(Items from a dataset)
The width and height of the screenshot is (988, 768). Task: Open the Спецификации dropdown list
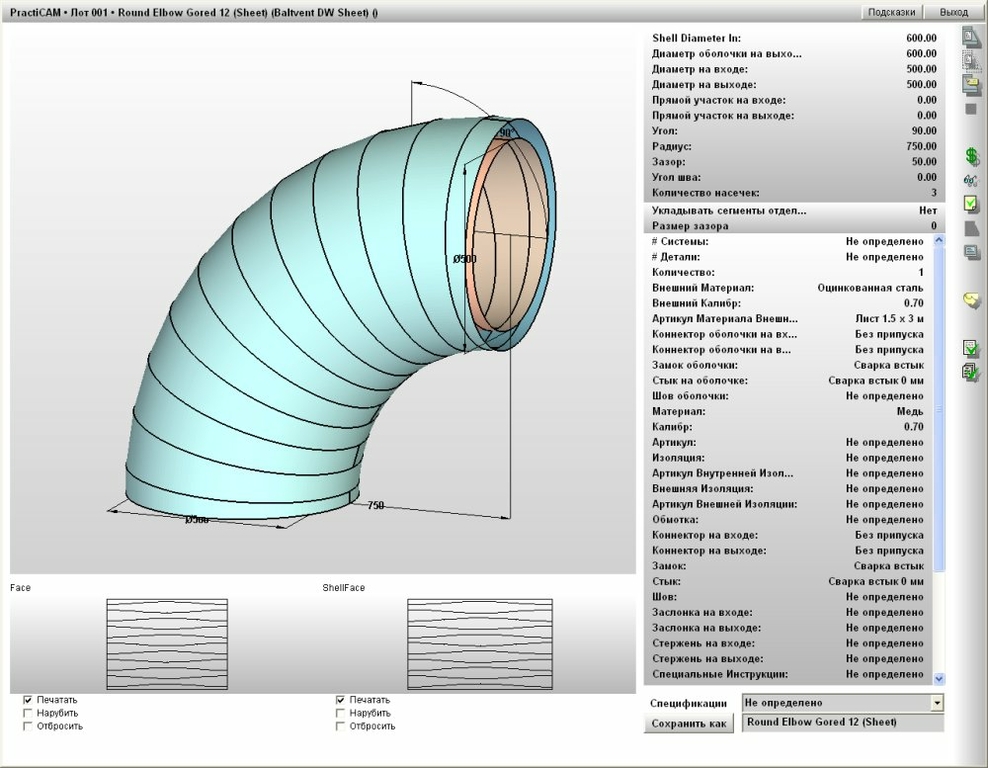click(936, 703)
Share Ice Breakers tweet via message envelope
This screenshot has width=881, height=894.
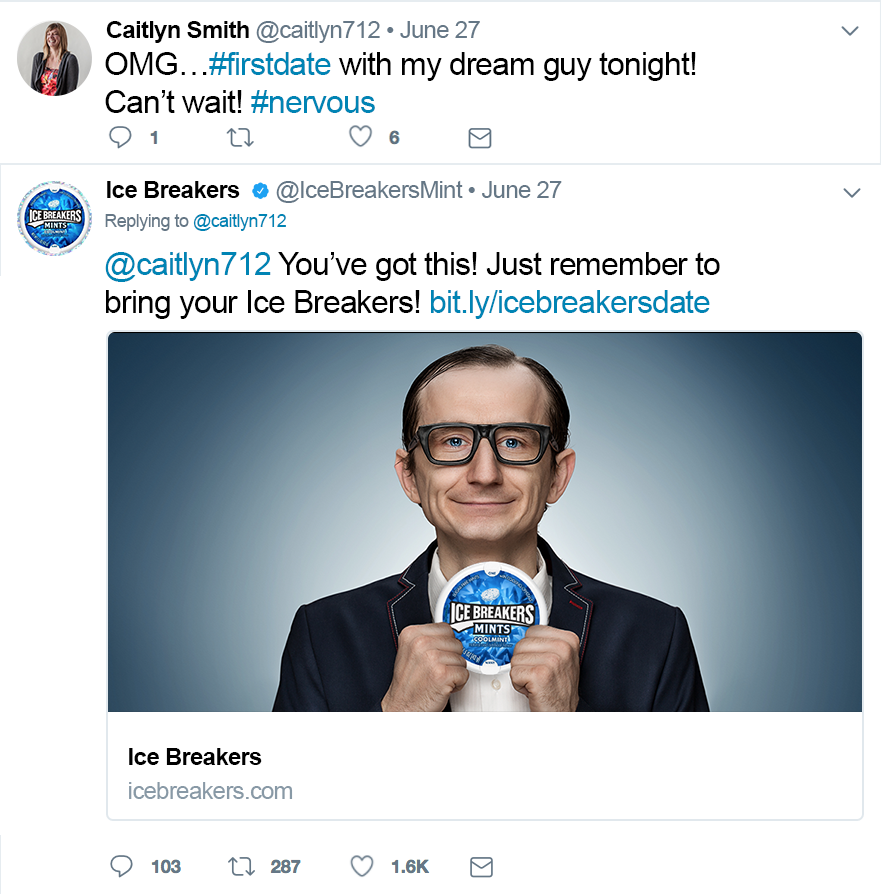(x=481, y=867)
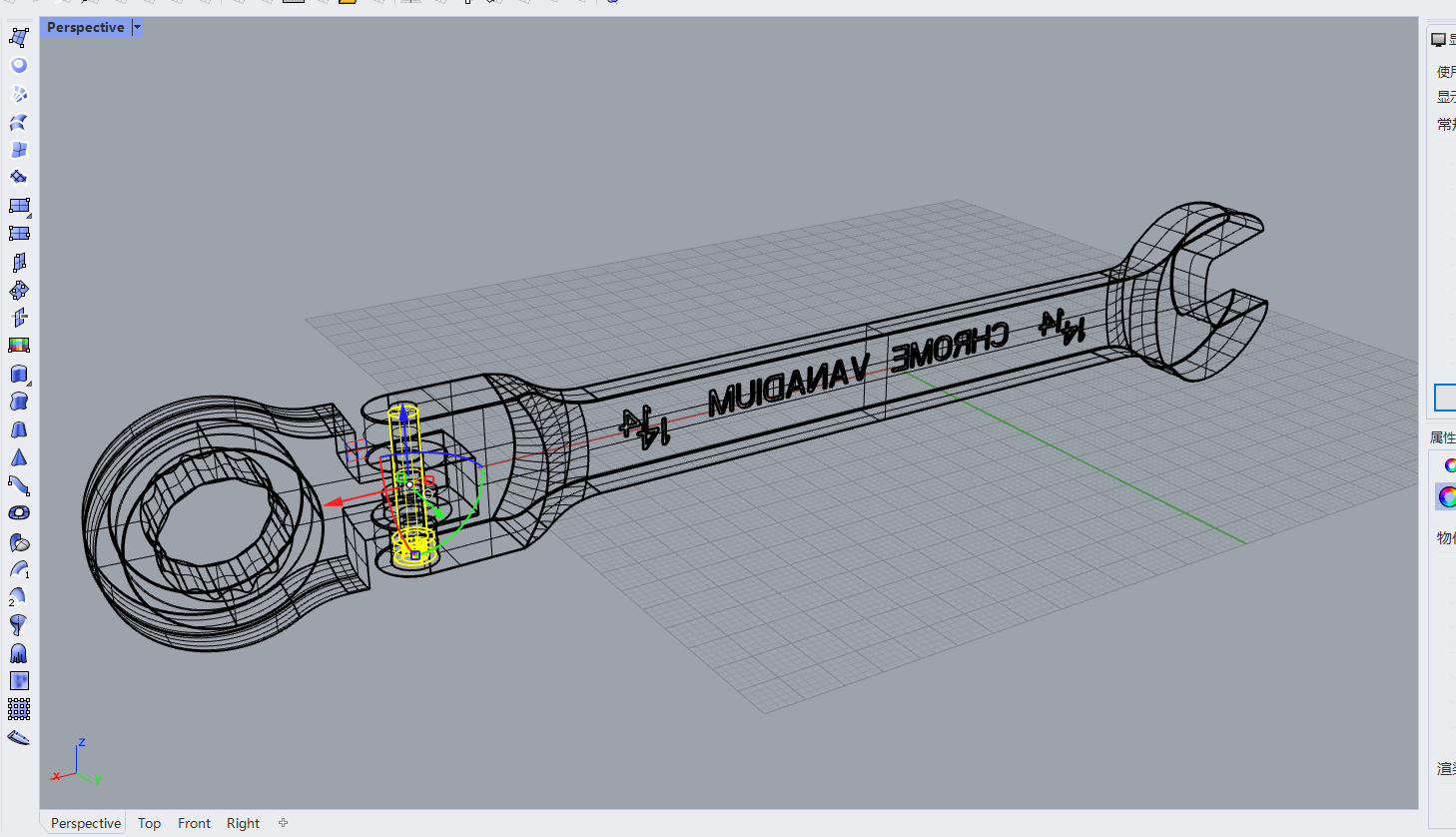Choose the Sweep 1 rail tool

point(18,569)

#### [Problem details]
A precise copy of each record, with the images removed, should be output.

#### [Result]
The width and height of the screenshot is (988, 768). Task: Open the Спецификации dropdown list
click(936, 703)
Share Ice Breakers tweet via message envelope
This screenshot has width=881, height=894.
(x=481, y=867)
Choose the Sweep 1 rail tool

point(18,569)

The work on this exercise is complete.